How to complete this task | What follows is a set of records; copy all of it exactly.

---------------

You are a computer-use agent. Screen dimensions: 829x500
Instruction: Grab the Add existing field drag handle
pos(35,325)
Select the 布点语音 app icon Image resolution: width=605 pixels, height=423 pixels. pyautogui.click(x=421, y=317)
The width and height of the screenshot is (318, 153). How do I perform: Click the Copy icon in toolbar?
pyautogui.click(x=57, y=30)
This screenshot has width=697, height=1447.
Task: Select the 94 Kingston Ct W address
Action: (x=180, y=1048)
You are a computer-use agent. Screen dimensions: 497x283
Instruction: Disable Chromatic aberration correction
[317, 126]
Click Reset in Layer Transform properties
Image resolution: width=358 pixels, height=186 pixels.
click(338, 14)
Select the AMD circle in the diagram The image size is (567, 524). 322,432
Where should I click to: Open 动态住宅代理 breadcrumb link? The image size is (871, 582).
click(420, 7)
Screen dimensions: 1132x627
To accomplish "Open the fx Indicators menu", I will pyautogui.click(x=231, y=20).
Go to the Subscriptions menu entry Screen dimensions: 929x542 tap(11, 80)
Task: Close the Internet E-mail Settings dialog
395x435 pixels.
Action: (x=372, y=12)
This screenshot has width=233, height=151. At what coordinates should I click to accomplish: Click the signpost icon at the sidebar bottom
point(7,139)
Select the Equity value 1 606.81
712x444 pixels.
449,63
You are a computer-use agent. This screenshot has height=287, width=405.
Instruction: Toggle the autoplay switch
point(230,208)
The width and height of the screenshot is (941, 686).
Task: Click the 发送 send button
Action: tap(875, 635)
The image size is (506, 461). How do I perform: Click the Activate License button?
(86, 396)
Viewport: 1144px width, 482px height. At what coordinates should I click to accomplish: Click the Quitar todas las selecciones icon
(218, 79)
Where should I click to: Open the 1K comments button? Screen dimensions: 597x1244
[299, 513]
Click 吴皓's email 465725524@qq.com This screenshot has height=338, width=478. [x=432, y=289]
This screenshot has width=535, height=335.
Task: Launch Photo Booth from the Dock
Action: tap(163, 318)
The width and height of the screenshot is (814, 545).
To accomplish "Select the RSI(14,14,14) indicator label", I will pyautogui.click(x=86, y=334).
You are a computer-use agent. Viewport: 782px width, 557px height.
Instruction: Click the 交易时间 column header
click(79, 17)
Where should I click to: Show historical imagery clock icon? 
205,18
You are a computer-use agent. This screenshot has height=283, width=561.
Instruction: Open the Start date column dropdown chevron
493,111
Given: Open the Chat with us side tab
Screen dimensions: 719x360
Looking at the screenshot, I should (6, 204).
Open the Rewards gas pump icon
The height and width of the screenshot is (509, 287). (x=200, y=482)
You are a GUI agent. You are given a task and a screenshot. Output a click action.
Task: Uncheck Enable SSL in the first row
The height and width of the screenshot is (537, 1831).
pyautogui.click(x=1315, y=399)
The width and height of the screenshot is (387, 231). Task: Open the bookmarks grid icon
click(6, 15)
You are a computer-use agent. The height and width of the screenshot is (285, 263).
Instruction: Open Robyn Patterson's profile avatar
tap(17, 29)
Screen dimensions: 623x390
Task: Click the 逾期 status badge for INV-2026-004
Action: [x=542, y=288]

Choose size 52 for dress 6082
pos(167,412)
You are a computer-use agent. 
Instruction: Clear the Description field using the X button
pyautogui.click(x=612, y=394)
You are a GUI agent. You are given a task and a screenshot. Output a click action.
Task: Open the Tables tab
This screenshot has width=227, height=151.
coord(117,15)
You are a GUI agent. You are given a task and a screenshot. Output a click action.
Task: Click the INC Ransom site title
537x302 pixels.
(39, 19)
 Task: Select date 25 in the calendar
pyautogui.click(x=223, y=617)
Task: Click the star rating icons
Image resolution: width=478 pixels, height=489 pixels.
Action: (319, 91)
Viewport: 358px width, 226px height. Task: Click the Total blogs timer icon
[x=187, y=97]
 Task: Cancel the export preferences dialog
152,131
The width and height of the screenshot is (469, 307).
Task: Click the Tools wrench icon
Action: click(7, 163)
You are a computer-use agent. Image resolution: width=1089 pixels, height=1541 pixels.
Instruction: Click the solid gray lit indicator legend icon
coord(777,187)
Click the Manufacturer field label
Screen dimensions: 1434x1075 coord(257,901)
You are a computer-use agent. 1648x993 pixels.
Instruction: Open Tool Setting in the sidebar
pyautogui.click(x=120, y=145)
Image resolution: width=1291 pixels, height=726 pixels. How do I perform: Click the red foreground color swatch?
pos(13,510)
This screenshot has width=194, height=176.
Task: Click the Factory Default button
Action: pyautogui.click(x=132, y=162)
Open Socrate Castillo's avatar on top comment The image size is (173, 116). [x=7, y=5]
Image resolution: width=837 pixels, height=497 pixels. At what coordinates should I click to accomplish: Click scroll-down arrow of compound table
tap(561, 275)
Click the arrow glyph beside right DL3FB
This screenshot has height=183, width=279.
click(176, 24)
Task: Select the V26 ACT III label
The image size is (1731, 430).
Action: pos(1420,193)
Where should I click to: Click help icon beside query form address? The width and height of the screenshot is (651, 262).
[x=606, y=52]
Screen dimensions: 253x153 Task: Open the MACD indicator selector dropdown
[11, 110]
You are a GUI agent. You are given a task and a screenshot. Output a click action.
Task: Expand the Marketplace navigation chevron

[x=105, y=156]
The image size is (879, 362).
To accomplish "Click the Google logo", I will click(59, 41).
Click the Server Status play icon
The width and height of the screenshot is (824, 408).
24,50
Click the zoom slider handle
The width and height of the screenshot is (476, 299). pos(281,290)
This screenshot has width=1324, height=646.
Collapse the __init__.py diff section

---------------

Completed task |
You are a computer-use agent. Screen dimensions: 829x500
Instruction: Grab the Add existing field drag handle
pos(35,325)
Select the 布点语音 app icon Image resolution: width=605 pixels, height=423 pixels. pyautogui.click(x=421, y=317)
The width and height of the screenshot is (318, 153). How do I perform: Click the Copy icon in toolbar?
pyautogui.click(x=57, y=30)
This screenshot has width=697, height=1447.
Task: Select the 94 Kingston Ct W address
Action: (x=180, y=1048)
You are a computer-use agent. Screen dimensions: 497x283
Instruction: Disable Chromatic aberration correction
[317, 126]
Click Reset in Layer Transform properties
Image resolution: width=358 pixels, height=186 pixels.
click(338, 14)
Select the AMD circle in the diagram The image size is (567, 524). 322,432
Where should I click to: Open 动态住宅代理 breadcrumb link? The image size is (871, 582).
click(420, 7)
Screen dimensions: 1132x627
To accomplish "Open the fx Indicators menu", I will pyautogui.click(x=231, y=20).
Go to the Subscriptions menu entry Screen dimensions: 929x542 tap(11, 80)
Task: Close the Internet E-mail Settings dialog
395x435 pixels.
Action: (x=372, y=12)
This screenshot has width=233, height=151. At what coordinates should I click to accomplish: Click the signpost icon at the sidebar bottom
point(7,139)
Select the Equity value 1 606.81
712x444 pixels.
449,63
You are a computer-use agent. This screenshot has height=287, width=405.
Instruction: Toggle the autoplay switch
point(230,208)
The width and height of the screenshot is (941, 686).
Task: Click the 发送 send button
Action: tap(875, 635)
The image size is (506, 461). How do I perform: Click the Activate License button?
(86, 396)
Viewport: 1144px width, 482px height. At what coordinates should I click to accomplish: Click the Quitar todas las selecciones icon
(218, 79)
Where should I click to: Open the 1K comments button? Screen dimensions: 597x1244
[299, 513]
Click 吴皓's email 465725524@qq.com This screenshot has height=338, width=478. [x=432, y=289]
This screenshot has width=535, height=335.
Task: Launch Photo Booth from the Dock
Action: tap(163, 318)
The width and height of the screenshot is (814, 545).
To accomplish "Select the RSI(14,14,14) indicator label", I will pyautogui.click(x=86, y=334).
You are a computer-use agent. Viewport: 782px width, 557px height.
Instruction: Click the 交易时间 column header
click(79, 17)
Where should I click to: Show historical imagery clock icon? 
205,18
You are a computer-use agent. This screenshot has height=283, width=561.
Instruction: Open the Start date column dropdown chevron
493,111
Given: Open the Chat with us side tab
Screen dimensions: 719x360
Looking at the screenshot, I should (6, 204).
Open the Rewards gas pump icon
The height and width of the screenshot is (509, 287). (x=200, y=482)
You are a GUI agent. You are given a task and a screenshot. Output a click action.
Task: Uncheck Enable SSL in the first row
The height and width of the screenshot is (537, 1831).
pyautogui.click(x=1315, y=399)
The width and height of the screenshot is (387, 231). Task: Open the bookmarks grid icon
click(6, 15)
You are a computer-use agent. The height and width of the screenshot is (285, 263).
Instruction: Open Robyn Patterson's profile avatar
tap(17, 29)
Screen dimensions: 623x390
Task: Click the 逾期 status badge for INV-2026-004
Action: [x=542, y=288]

Choose size 52 for dress 6082
pos(167,412)
You are a computer-use agent. 
Instruction: Clear the Description field using the X button
pyautogui.click(x=612, y=394)
You are a GUI agent. You are given a task and a screenshot. Output a click action.
Task: Open the Tables tab
This screenshot has width=227, height=151.
coord(117,15)
You are a GUI agent. You are given a task and a screenshot. Output a click action.
Task: Click the INC Ransom site title
537x302 pixels.
(39, 19)
 Task: Select date 25 in the calendar
pyautogui.click(x=223, y=617)
Task: Click the star rating icons
Image resolution: width=478 pixels, height=489 pixels.
Action: (319, 91)
Viewport: 358px width, 226px height. Task: Click the Total blogs timer icon
[x=187, y=97]
 Task: Cancel the export preferences dialog
152,131
The width and height of the screenshot is (469, 307).
Task: Click the Tools wrench icon
Action: click(7, 163)
You are a computer-use agent. Image resolution: width=1089 pixels, height=1541 pixels.
Instruction: Click the solid gray lit indicator legend icon
coord(777,187)
Click the Manufacturer field label
Screen dimensions: 1434x1075 coord(257,901)
You are a computer-use agent. 1648x993 pixels.
Instruction: Open Tool Setting in the sidebar
pyautogui.click(x=120, y=145)
Image resolution: width=1291 pixels, height=726 pixels. How do I perform: Click the red foreground color swatch?
pos(13,510)
This screenshot has width=194, height=176.
Task: Click the Factory Default button
Action: pyautogui.click(x=132, y=162)
Open Socrate Castillo's avatar on top comment The image size is (173, 116). [x=7, y=5]
Image resolution: width=837 pixels, height=497 pixels. At what coordinates should I click to accomplish: Click scroll-down arrow of compound table
tap(561, 275)
Click the arrow glyph beside right DL3FB
This screenshot has height=183, width=279.
click(176, 24)
Task: Select the V26 ACT III label
The image size is (1731, 430).
Action: pos(1420,193)
Where should I click to: Click help icon beside query form address? The width and height of the screenshot is (651, 262).
[x=606, y=52]
Screen dimensions: 253x153 Task: Open the MACD indicator selector dropdown
[11, 110]
You are a GUI agent. You are given a task and a screenshot. Output a click action.
Task: Expand the Marketplace navigation chevron

[x=105, y=156]
The image size is (879, 362).
To accomplish "Click the Google logo", I will click(59, 41).
Click the Server Status play icon
The width and height of the screenshot is (824, 408).
24,50
Click the zoom slider handle
The width and height of the screenshot is (476, 299). pos(281,290)
This screenshot has width=1324, height=646.
Collapse the __init__.py diff section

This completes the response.